From the line with "Image resolution: width=217" to the line with "Given: Go up one folder level button", output every line below exactly, both ends included. Skip the pictures.

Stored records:
*** Block opens ***

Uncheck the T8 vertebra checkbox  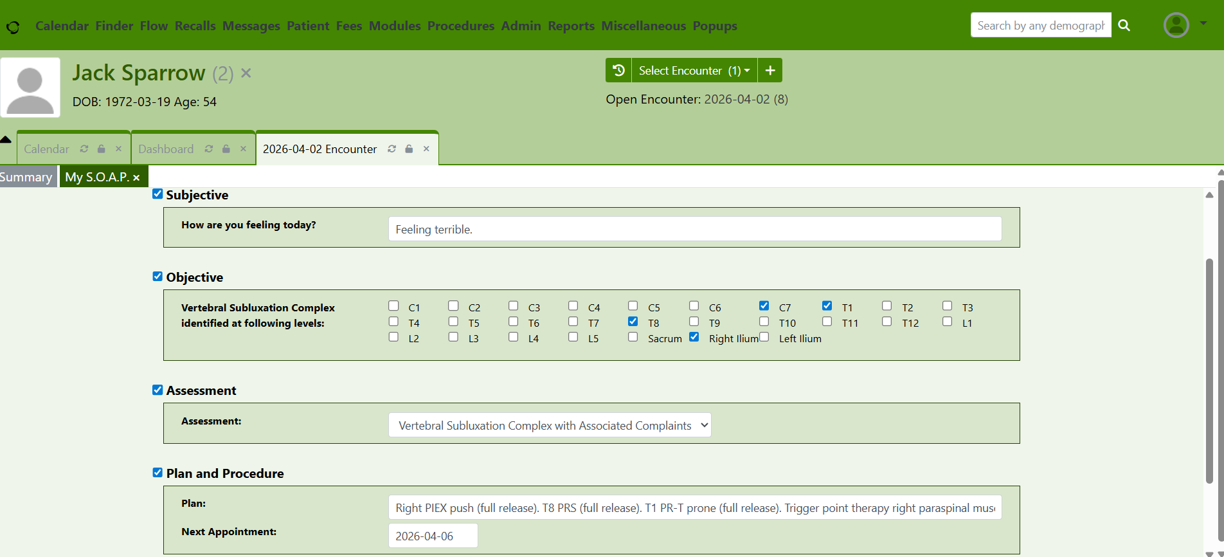point(633,322)
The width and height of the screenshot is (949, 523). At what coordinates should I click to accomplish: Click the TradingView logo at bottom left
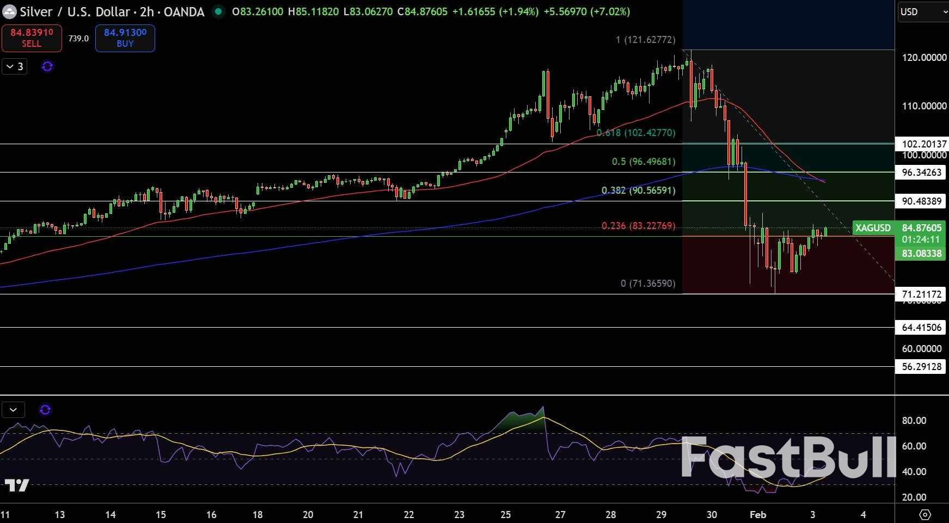(16, 485)
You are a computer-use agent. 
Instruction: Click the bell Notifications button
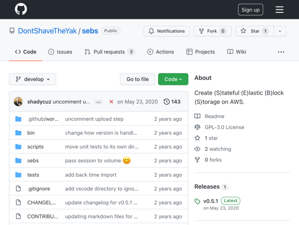pyautogui.click(x=167, y=31)
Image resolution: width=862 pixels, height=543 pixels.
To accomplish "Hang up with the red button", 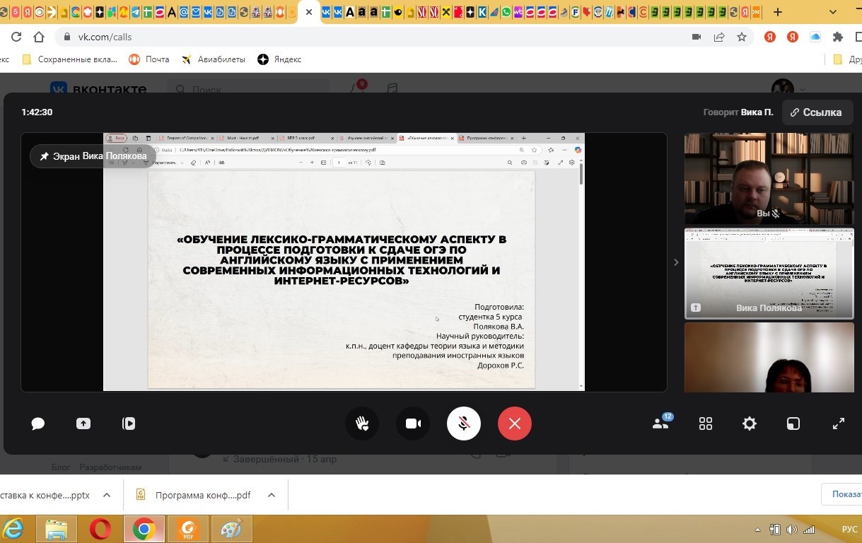I will [514, 424].
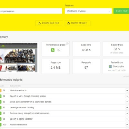Click the Sweden flag icon
The height and width of the screenshot is (129, 129).
pyautogui.click(x=110, y=66)
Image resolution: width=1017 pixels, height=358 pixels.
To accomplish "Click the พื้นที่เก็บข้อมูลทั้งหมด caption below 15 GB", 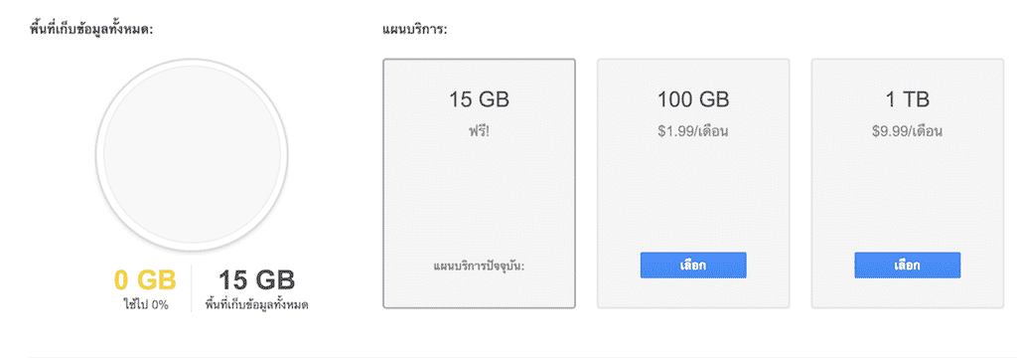I will pos(257,304).
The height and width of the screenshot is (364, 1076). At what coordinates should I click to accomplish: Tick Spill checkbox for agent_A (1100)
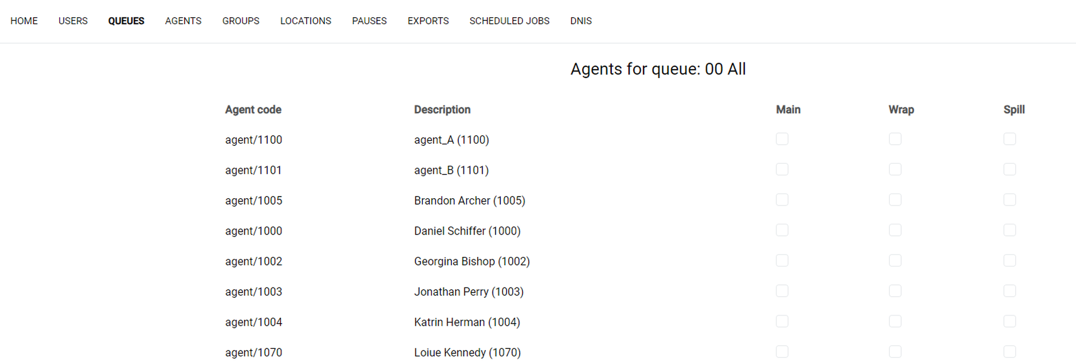coord(1009,139)
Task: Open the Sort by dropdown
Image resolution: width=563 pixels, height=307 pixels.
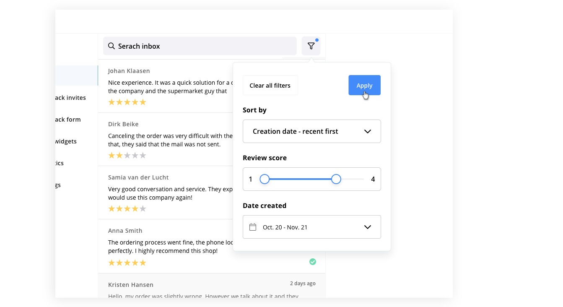Action: pos(311,131)
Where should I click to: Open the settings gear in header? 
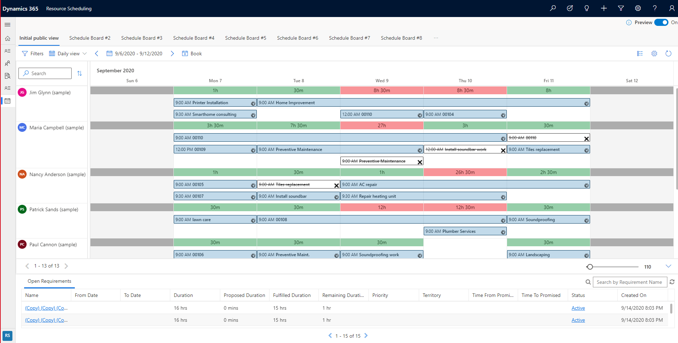[x=638, y=8]
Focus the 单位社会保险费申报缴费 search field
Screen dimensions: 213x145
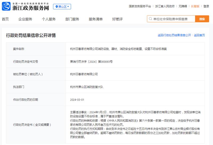click(x=171, y=19)
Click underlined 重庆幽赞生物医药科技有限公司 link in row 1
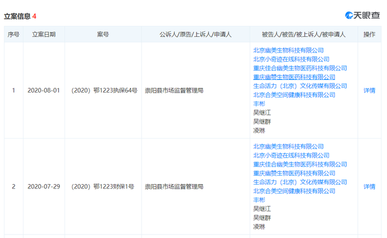This screenshot has width=387, height=238. (x=294, y=77)
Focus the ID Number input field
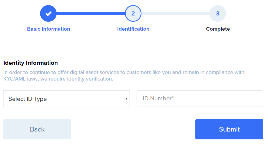Screen dimensions: 268x144 [x=200, y=99]
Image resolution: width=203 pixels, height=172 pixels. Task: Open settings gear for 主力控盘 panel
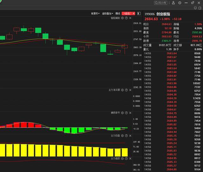click(x=122, y=136)
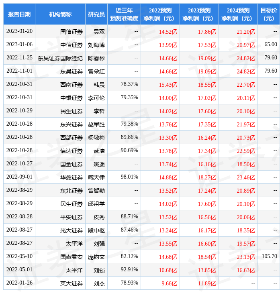Click the 西南证券 institution cell

point(72,85)
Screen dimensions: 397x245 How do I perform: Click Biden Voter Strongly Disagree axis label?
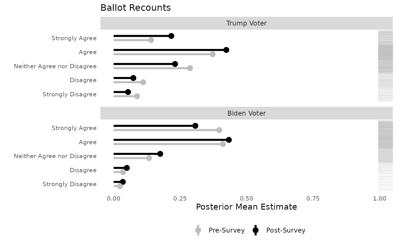[69, 184]
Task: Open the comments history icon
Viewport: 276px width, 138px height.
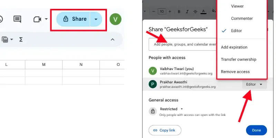Action: pyautogui.click(x=17, y=19)
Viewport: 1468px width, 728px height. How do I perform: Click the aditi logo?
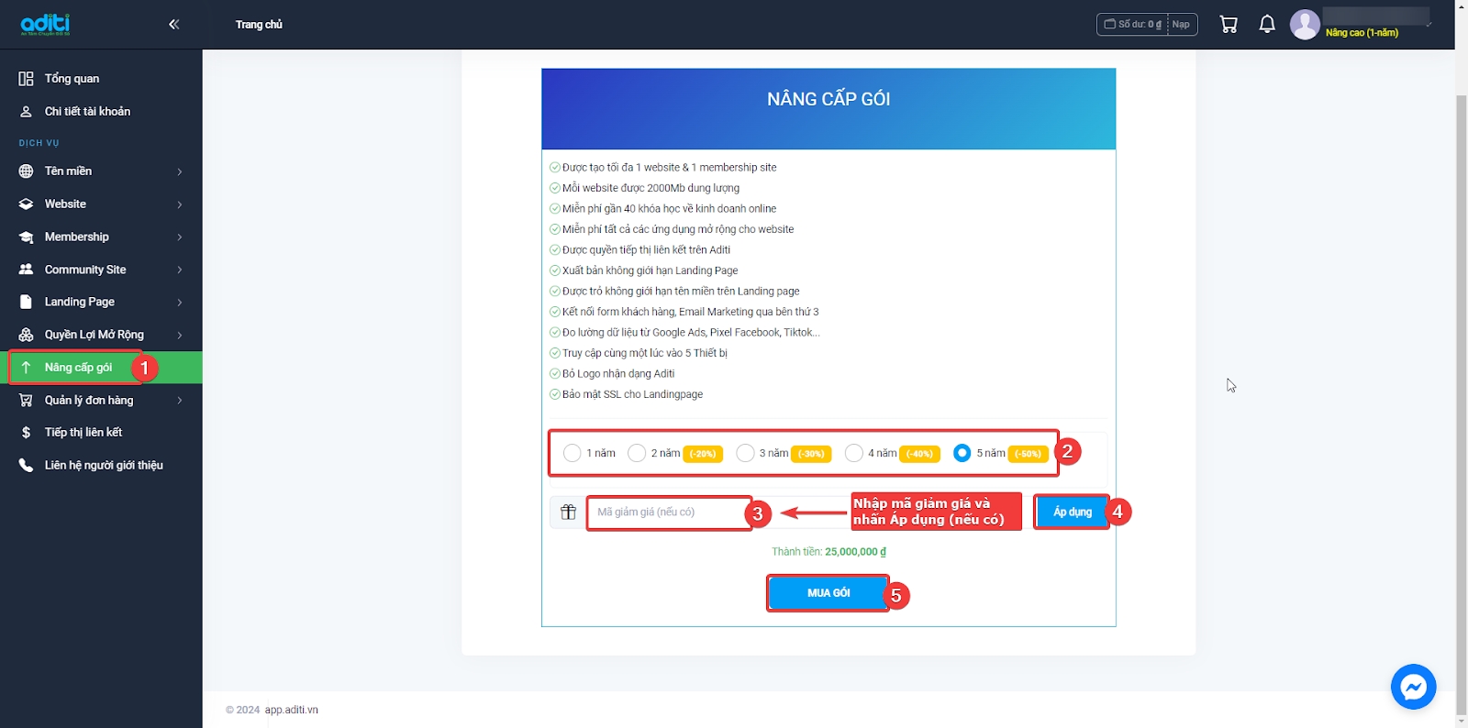point(45,25)
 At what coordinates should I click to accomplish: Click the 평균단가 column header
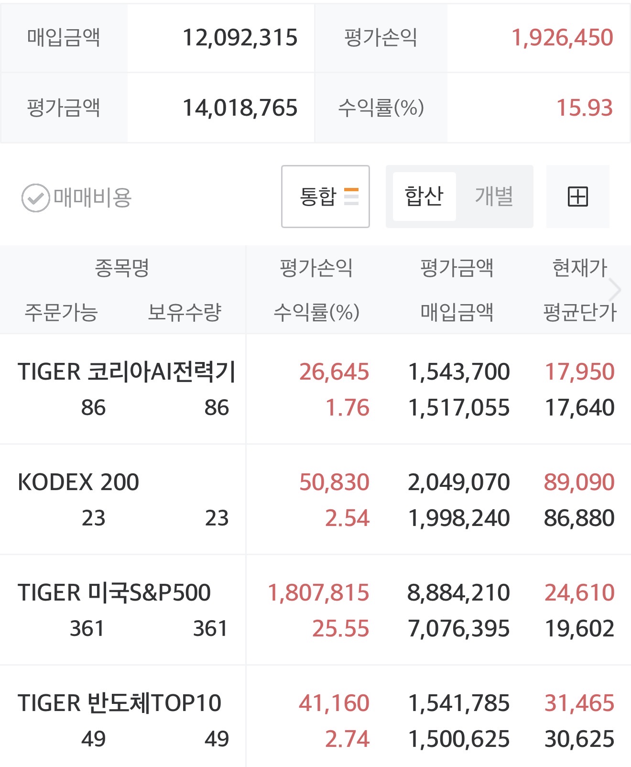click(579, 312)
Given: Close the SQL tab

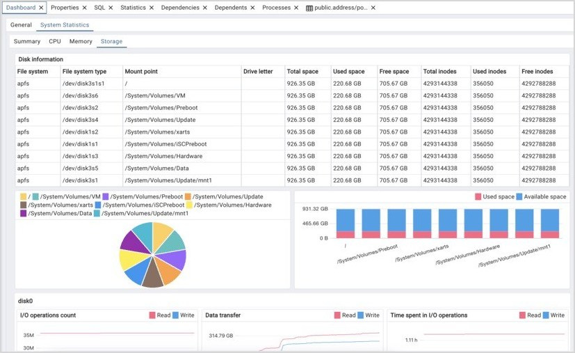Looking at the screenshot, I should 111,8.
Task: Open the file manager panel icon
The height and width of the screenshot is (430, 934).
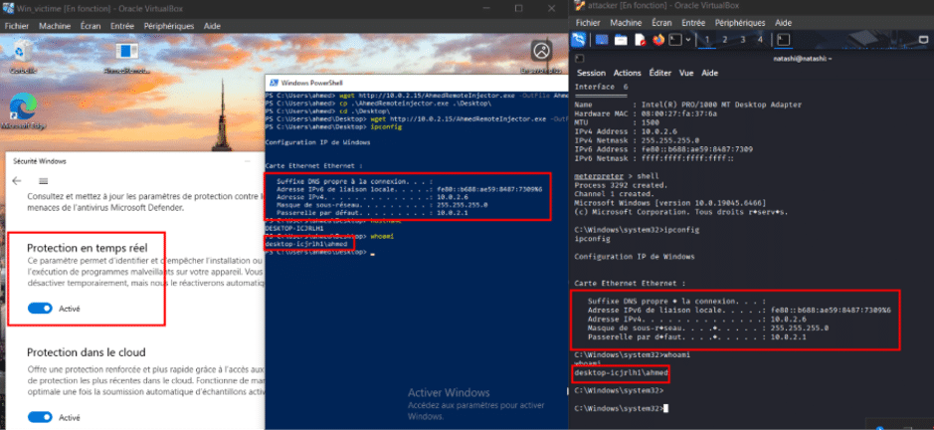Action: coord(621,40)
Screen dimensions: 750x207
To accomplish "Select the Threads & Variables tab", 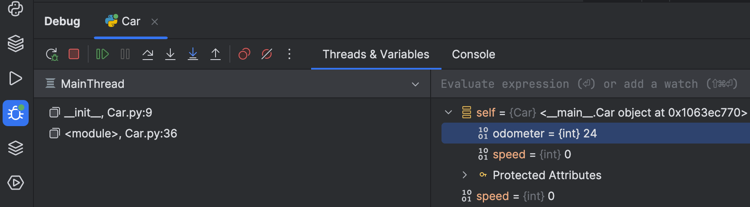I will (x=375, y=54).
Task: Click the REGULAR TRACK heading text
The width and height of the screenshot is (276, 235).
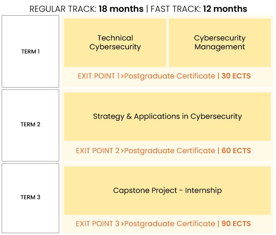Action: point(63,9)
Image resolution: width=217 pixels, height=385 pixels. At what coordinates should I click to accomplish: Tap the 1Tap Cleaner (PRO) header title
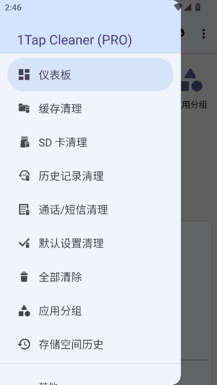click(74, 40)
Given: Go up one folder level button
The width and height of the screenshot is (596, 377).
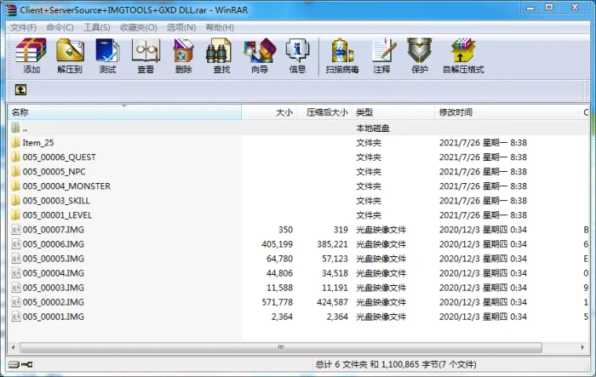Looking at the screenshot, I should [20, 90].
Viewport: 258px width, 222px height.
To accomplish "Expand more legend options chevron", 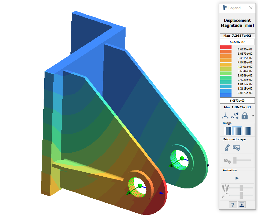I will pyautogui.click(x=253, y=116).
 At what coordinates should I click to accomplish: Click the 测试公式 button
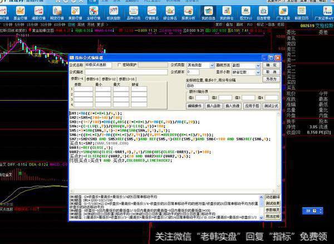pyautogui.click(x=271, y=105)
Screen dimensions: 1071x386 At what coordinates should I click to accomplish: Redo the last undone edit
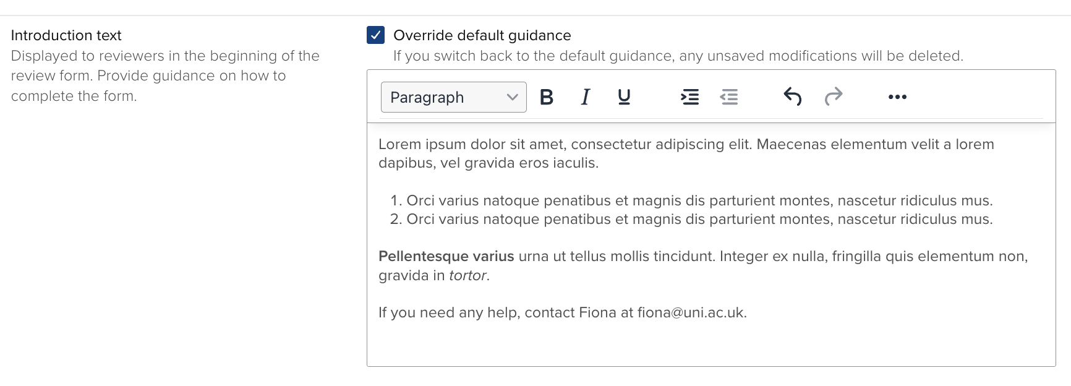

*** Block closes ***

# Exercise solution
Image resolution: width=217 pixels, height=385 pixels. At what coordinates should I click to accomplish: Tap the 1Tap Cleaner (PRO) header title
click(74, 40)
Given: Go up one folder level button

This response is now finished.